With #Wikidata increasingly used and gaining traction in academic contexts (including #GLAM ), we should engage with the larger community in earnest. I just became aware of the discussions around the reform of current notability policies: https://www.wikidata.org/wiki/Wikidata:Requests_for_comment/Notability_policy_reform. Even though this seems mainly focussed on self-promotion, it also addresses the underlying infrastructural problems of the platform by limiting the growth of the knowledge graph, and might heavily impact what we can and cannot do with Wikidata.

We should therefore seriously engage with the issue and participate in the discussion.

Also tagging some colleagues active on the Wikiverse: @JensB @awinkler @rettinghaus

#WikiKult #OpenGLAM #DigitalHumanities @dhandlib

Wikidata:Requests for comment/Notability policy reform - Wikidata

@tillgrallert @JensB @awinkler @rettinghaus @dhandlib

Highly relevant point, I agree!

These notability requirements on Wikidata are one of the reasons why we decided to use a separate Wikibase.cloud instance for our work on mapping the #DigitalHumanities.

We need to be able add people and groups no matter what level of notability they have outside DH.

But the downside of a separate instance is huge, with a lot of duplication of entites (e.g. places and universities) and effort.

@tillgrallert @JensB @rettinghaus @dhandlib thanks for pointing to this issue! I'm not entirely sure about the underlying causes. I'm not convinced by technical limits (there are very likely technical solutions) and very hesitant wrt social limits (would they be resolved if everybody moved to their own wikibase instance?). Moving away from the WD main instance comes, as @christof has written, at a high cost and is, in my view, very risky. At least for the communities I'm concerned with.
@awinkler @JensB @rettinghaus @dhandlib @christof Absolutely agreed. However, we have seen the recent graph split and its effect on Wikidata-centred knowledge ecologies. Scholia’s “temporary” move to qlever should be seen as an indicator of the larger problems in this regard.

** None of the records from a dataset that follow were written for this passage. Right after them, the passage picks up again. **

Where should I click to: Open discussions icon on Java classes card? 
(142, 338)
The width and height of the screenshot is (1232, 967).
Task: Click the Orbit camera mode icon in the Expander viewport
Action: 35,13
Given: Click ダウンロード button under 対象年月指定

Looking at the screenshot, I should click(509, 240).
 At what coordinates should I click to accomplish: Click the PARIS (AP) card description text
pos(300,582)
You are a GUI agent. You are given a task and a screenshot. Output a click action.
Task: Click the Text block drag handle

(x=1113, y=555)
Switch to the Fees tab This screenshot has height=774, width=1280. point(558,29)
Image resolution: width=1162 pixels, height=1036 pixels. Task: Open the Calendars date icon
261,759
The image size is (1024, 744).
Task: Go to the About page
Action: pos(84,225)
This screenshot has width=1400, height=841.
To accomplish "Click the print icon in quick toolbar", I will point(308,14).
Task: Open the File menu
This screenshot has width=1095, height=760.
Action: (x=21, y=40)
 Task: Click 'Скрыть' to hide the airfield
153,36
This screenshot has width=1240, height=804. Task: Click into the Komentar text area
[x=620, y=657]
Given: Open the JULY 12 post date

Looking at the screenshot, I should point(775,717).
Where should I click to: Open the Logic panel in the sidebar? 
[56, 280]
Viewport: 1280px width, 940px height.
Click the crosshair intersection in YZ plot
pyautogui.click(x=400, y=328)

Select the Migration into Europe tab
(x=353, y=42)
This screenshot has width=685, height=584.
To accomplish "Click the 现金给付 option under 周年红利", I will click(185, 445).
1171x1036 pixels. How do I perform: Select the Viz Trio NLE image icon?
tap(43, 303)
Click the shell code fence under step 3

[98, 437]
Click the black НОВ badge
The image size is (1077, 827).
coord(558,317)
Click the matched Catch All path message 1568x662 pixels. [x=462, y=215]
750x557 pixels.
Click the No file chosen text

To my knowledge, there is no reliable and performant implementation of federated queries (which is THE bummer of the semantic web vision, imho).
@tillgrallert @JensB @rettinghaus @dhandlib @christof I'm probably missing something, but so far the major bottleneck for federation in my use cases was the performance of the sparql engines (leaving aside the very availability of rdf data ...). qlever is a huge leap forward, i think. Federation among qlever endpoints works really well. With increasing performacne, we'll hopefully discover interesting scenarios for federation.
@tillgrallert I raised this in a conversation with Wikimedia UK folk recently. I'd respond to the consultation but the structure is a bit confusing - I'm not sure which questions are considered settled and which are still open for discussion
@mia I find these comment pages extremely confusing too. One can reply to each and every comment but it’s not clear where it would matter and to whom
@tillgrallert I'm kinda glad it's not just me, but it's also a bit depressing. How many norms does one need to know before commenting?
@mia and where to find them? These opaque (at least for me) decision making processes are currently the largest obstacle to convincing more people to actively contribute to the Wikiverse. It always feels as if a) there is a widely accepted and well-established process and b) that somehow I am the only one not aware of this common knowledge. A bit like the Fediverse, now that I think about it.

@tillgrallert @JensB @awinkler @rettinghaus @dhandlib

reminds me of https://fedihum.org/@scigma/115951194032704089

Using wd for a project's own research data cannot justify notability for each and every item, and cannot take the risk to loose some to a policy change later on.

In the wd discussion, underlining the diffs between wd and wikipedia is very convincing.

Wikidata items are, to start with, an existential quantification: ∃ THERE EXISTS.

@FactGrid is another stakeholder here.